* To do:
#1 Answer these questions from the Standing Ovation Award excerpt:
(a) What does the parenthetical line under "The Standing Ovation Award" say the award is for?
(b) Which attribute of Kili does the writer give as an example of what makes him likable?
(c) What does the Honorable and Dishonorable Mention Award recognize?
#2 Continue the Standing Ovation Award excerpt from its final line.

The Standing Ovation Award

(Character Most Deserving of Receiving Their Full Potential)

Kili from The Hobbit trilogy

When I talked about The They Deserve an Award Award, I brought up Auggie’s quote from Wonder. Last November, I created a list of characters who didn’t receive their full potential. With both of that said, I decided to create an award category where I recognize a character that I feel should receive the full potential they deserve. In my tag post, My take on The “Flaming Hot…5 Reasons Why” Tag, I brought up Kili from The Hobbit trilogy. Since I saw all three movies for the first time last year, Kili would be eligible for this award. In that aforementioned tag post, I claimed how Kili was, in my opinion, the MVP of Middle-Earth. This is because there are several attributes that make him a likable character, such as his humbleness toward his royal title. Throughout the trilogy, I was rooting for Kili to achieve his full potential, which I feel could have been possible. But, without spoiling this story, his potential was ultimately denied. I do plan on writing at least one editorial about Kili, so stay tuned!

The Honorable and Dishonorable Mention Award

(Best and Worst Movie from the Honorable and Dishonorable Mention Category)

Item-finding entries:
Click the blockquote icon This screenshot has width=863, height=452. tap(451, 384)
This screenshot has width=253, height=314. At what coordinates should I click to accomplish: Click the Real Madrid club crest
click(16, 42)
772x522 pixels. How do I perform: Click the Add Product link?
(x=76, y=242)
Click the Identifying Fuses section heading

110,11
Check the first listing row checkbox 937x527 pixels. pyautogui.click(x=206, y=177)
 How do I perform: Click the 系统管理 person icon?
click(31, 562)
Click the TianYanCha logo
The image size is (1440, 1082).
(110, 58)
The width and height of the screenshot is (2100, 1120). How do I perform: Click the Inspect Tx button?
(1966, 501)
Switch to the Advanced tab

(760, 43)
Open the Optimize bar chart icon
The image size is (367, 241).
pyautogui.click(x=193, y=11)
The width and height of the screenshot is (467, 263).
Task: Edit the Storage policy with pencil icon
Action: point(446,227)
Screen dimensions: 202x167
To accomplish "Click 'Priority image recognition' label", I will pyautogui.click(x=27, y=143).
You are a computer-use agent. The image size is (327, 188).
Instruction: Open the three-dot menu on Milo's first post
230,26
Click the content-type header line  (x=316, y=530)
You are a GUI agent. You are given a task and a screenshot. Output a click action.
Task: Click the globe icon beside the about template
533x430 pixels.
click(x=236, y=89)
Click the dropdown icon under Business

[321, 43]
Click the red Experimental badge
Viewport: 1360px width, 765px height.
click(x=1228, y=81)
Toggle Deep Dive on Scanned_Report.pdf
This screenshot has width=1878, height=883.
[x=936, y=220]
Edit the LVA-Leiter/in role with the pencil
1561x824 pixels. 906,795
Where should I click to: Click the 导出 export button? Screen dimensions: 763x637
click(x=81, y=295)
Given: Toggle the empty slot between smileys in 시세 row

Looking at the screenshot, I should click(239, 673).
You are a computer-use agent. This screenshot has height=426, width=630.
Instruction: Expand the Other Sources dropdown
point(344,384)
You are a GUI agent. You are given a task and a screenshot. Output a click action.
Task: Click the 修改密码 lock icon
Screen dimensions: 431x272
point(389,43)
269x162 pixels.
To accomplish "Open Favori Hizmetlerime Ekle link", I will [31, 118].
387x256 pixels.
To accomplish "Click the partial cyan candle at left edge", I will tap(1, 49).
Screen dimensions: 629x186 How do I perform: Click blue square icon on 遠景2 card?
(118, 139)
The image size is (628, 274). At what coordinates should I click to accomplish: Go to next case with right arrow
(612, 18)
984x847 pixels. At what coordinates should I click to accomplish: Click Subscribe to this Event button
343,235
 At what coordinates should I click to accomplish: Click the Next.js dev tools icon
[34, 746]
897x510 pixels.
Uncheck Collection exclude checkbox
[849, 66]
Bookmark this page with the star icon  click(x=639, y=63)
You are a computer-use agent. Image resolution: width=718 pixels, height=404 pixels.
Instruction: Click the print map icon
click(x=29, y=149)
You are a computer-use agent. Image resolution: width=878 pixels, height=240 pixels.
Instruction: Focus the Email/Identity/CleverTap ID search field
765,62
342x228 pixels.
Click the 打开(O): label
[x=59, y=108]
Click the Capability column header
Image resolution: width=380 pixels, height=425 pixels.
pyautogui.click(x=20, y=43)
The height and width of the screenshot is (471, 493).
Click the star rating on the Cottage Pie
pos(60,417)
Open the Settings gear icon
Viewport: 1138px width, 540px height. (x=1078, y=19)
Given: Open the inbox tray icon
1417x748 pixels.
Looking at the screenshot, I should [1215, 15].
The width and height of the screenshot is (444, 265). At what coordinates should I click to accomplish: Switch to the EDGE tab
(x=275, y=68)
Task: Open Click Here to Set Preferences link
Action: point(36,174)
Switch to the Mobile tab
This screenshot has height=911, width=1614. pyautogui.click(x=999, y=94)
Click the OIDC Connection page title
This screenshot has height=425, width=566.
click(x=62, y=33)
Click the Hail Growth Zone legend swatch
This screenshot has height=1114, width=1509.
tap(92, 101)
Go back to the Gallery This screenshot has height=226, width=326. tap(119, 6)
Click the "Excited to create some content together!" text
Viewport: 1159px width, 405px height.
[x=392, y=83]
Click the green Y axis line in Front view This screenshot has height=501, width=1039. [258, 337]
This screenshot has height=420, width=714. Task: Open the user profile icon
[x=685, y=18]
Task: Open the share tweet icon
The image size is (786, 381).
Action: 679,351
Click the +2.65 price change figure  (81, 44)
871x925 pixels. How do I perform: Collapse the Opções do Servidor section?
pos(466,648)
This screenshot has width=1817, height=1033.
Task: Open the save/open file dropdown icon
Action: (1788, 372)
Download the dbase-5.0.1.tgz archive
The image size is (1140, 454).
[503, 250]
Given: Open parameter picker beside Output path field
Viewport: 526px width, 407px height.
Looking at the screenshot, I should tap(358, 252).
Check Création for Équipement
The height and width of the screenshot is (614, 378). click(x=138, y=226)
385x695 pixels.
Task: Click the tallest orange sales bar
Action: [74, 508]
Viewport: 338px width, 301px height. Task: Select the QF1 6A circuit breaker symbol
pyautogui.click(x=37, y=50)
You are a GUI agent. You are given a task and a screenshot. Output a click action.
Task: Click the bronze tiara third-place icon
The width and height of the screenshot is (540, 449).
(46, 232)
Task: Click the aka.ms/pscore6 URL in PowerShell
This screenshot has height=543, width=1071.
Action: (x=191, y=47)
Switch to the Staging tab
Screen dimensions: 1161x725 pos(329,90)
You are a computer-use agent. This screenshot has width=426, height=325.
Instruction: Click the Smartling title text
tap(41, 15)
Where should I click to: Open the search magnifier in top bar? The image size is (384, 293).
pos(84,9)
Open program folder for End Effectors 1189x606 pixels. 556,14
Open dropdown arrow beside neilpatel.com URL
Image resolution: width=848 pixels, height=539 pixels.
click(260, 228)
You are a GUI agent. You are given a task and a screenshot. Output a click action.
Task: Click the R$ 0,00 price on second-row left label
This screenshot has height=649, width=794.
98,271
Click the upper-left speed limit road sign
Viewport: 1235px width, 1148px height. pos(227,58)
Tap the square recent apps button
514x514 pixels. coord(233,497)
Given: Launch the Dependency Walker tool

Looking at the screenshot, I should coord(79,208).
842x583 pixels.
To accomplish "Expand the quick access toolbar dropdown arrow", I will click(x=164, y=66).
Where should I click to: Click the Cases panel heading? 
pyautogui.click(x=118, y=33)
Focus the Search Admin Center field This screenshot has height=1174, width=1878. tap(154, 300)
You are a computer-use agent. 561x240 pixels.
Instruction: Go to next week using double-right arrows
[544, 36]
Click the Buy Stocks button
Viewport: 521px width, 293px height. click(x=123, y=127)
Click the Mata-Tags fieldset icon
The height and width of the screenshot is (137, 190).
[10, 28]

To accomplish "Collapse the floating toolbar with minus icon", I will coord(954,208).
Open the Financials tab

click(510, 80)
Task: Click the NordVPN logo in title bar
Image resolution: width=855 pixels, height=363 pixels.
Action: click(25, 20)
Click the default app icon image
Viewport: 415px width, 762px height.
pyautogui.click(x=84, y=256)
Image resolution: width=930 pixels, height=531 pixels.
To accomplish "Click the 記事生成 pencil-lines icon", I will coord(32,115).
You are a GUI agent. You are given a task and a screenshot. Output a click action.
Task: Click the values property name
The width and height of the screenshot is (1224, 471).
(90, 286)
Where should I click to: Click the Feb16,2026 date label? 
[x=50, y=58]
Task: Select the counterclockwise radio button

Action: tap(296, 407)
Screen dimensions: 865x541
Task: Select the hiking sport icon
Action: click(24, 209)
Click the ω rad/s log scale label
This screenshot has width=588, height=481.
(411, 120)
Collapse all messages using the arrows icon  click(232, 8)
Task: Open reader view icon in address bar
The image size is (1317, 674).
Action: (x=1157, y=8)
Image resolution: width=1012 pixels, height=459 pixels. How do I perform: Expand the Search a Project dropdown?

* Answers below:
#1
(a) Character Most Deserving of Receiving Their Full Potential
(b) His humbleness toward his royal title
(c) The best and worst movie from the Honorable and Dishonorable Mention Category

#2
Best – Akeelah and the Bee, Worst – Hallmark Hall of Fame’s The Corsican Brothers

Whenever I publish my best and worst movies of the year lists, I receive few opportunities to talk about the movies in my Honorable and Dishonorable Mention categories. In fact, the only times I talk about these movies are when I get the opportunity to review them on my blog. Therefore, I created an award category to recognize these films. Akeelah and the Bee was such a pleasant surprise for me! It was a feel-good story that felt sincere in the messages and delivery. There were even interesting twists that I did not see coming. Without spoiling the movie, the script did a good job at avoiding a cliché when it comes to competitions in movies. I’m glad I checked out Akeelah and the Bee, as the film was time well spent!

Last October, I reviewed Hallmark Hall of Fame’s The Corsican Brothers for the Devilishly Delightful Donald Pleasence Blogathon. After seeing some adaptations of Alexandre Dumas’ stories, I thought I knew what to expect from the 1985 made-for-tv movie. But the longer I watched The Corsican Brothers, the more disappointed I became. This story was not the exciting tale with adventure and intrigue I was hoping for. Instead, it was a confusing film with little to no use of urgency. As of the publication of this award post, I still have not read this movie’s source material. Therefore, I don’t know which parts of the production are creative liberties.

The Nosferatu vs. Dracula Award

(Two Movies That Feel Like You’re Watching the Same One)

Harvey (1950) and Hallmark Hall of Fame’s Harvey (1972)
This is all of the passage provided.